***** Exercise materials

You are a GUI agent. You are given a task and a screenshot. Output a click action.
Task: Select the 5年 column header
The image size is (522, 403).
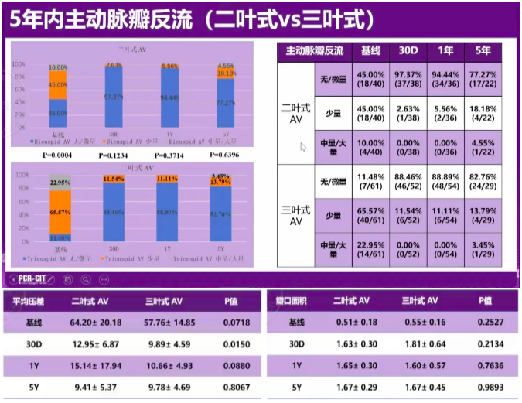483,52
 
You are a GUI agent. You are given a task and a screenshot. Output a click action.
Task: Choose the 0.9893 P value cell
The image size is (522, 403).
485,387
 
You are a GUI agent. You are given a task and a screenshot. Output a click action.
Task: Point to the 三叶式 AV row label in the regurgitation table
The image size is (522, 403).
295,217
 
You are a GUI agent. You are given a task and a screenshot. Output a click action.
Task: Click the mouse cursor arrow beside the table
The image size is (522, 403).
303,146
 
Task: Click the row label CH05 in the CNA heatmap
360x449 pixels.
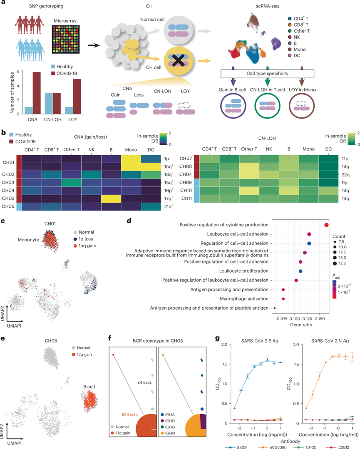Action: [12, 198]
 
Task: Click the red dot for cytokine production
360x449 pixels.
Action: [326, 225]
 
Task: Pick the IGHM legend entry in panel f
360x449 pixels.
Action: [173, 421]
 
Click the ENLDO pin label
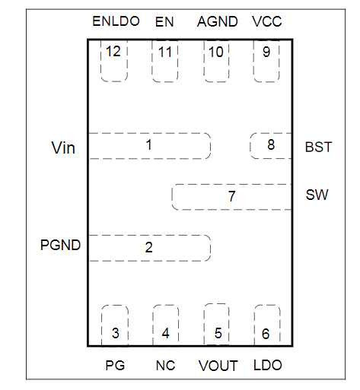point(115,21)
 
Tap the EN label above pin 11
point(164,21)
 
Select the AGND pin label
point(217,21)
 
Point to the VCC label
point(266,21)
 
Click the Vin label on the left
point(63,147)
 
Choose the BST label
point(318,147)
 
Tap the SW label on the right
point(317,195)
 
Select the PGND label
point(60,246)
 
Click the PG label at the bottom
point(115,366)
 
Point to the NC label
point(165,366)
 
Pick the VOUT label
point(218,366)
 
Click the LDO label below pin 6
point(267,366)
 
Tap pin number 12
point(114,52)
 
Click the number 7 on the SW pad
point(231,197)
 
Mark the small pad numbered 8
point(270,145)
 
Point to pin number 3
point(115,333)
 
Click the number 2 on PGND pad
point(149,247)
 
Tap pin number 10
point(216,52)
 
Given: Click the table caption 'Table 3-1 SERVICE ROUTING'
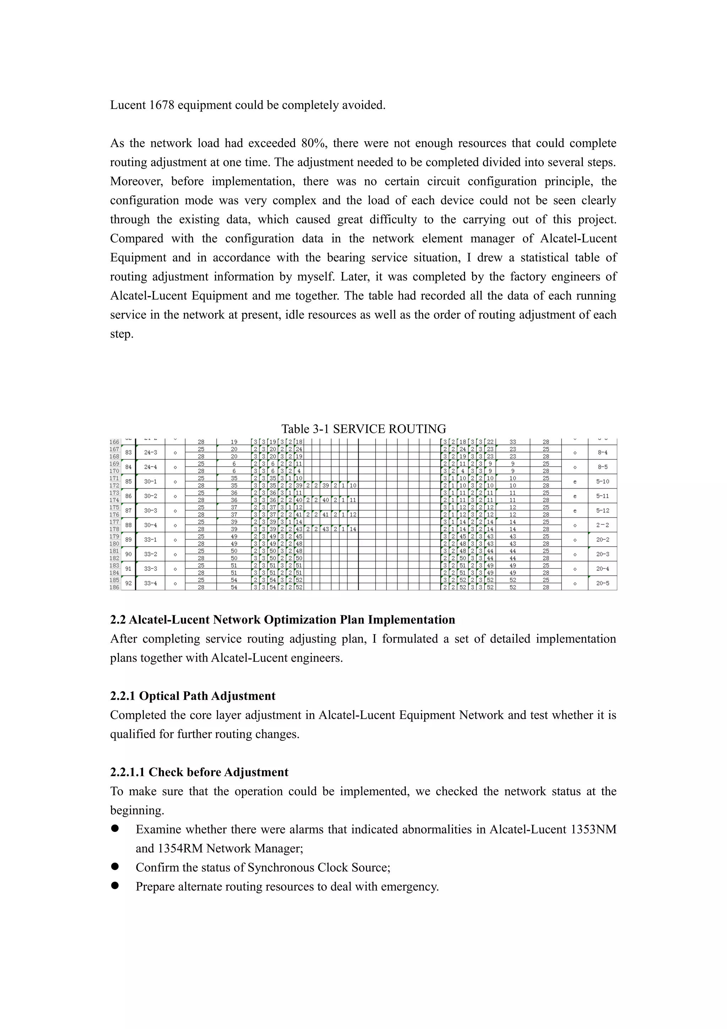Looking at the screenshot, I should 363,429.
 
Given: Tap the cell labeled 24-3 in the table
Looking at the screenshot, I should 151,453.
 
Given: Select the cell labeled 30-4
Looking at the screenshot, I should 151,525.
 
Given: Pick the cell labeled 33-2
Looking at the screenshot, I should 151,554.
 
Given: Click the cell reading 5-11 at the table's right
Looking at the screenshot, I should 602,496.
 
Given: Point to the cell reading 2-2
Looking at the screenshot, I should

**********

### Given problem
Recast every line of the entries above as a Markdown table with two columns, No. and Line, numbering the rows in order and skipping blank lines. Leave the pictures out.

### Exercise response
| No. | Line |
|---|---|
| 1 | You are a GUI agent. You are given a task and a screenshot. Output a click action. |
| 2 | Task: Select the 5年 column header |
| 3 | The image size is (522, 403). |
| 4 | 483,52 |
| 5 | You are a GUI agent. You are given a task and a screenshot. Output a click action. |
| 6 | Task: Choose the 0.9893 P value cell |
| 7 | The image size is (522, 403). |
| 8 | 485,387 |
| 9 | You are a GUI agent. You are given a task and a screenshot. Output a click action. |
| 10 | Task: Point to the 三叶式 AV row label in the regurgitation table |
| 11 | The image size is (522, 403). |
| 12 | 295,217 |
| 13 | You are a GUI agent. You are given a task and a screenshot. Output a click action. |
| 14 | Task: Click the mouse cursor arrow beside the table |
| 15 | The image size is (522, 403). |
| 16 | 303,146 |
| 17 | Task: Click the row label CH05 in the CNA heatmap |
| 18 | 360x449 pixels. |
| 19 | Action: [12, 198] |
| 20 | Task: Click the red dot for cytokine production |
| 21 | 360x449 pixels. |
| 22 | Action: [326, 225] |
| 23 | Task: Pick the IGHM legend entry in panel f |
| 24 | 360x449 pixels. |
| 25 | Action: [173, 421] |
| 26 | Click the ENLDO pin label |
| 27 | point(115,21) |
| 28 | Tap the EN label above pin 11 |
| 29 | point(164,21) |
| 30 | Select the AGND pin label |
| 31 | point(217,21) |
| 32 | Point to the VCC label |
| 33 | point(266,21) |
| 34 | Click the Vin label on the left |
| 35 | point(63,147) |
| 36 | Choose the BST label |
| 37 | point(318,147) |
| 38 | Tap the SW label on the right |
| 39 | point(317,195) |
| 40 | Select the PGND label |
| 41 | point(60,246) |
| 42 | Click the PG label at the bottom |
| 43 | point(115,366) |
| 44 | Point to the NC label |
| 45 | point(165,366) |
| 46 | Pick the VOUT label |
| 47 | point(218,366) |
| 48 | Click the LDO label below pin 6 |
| 49 | point(267,366) |
| 50 | Tap pin number 12 |
| 51 | point(114,52) |
| 52 | Click the number 7 on the SW pad |
| 53 | point(231,197) |
| 54 | Mark the small pad numbered 8 |
| 55 | point(270,145) |
| 56 | Point to pin number 3 |
| 57 | point(115,333) |
| 58 | Click the number 2 on PGND pad |
| 59 | point(149,247) |
| 60 | Tap pin number 10 |
| 61 | point(216,52) |
| 62 | Given: Click the table caption 'Table 3-1 SERVICE ROUTING' |
| 63 | Looking at the screenshot, I should 363,429. |
| 64 | Given: Tap the cell labeled 24-3 in the table |
| 65 | Looking at the screenshot, I should 151,453. |
| 66 | Given: Select the cell labeled 30-4 |
| 67 | Looking at the screenshot, I should 151,525. |
| 68 | Given: Pick the cell labeled 33-2 |
| 69 | Looking at the screenshot, I should 151,554. |
| 70 | Given: Click the cell reading 5-11 at the table's right |
| 71 | Looking at the screenshot, I should 602,496. |
| 72 | Given: Point to the cell reading 2-2 |
| 73 | Looking at the screenshot, I should |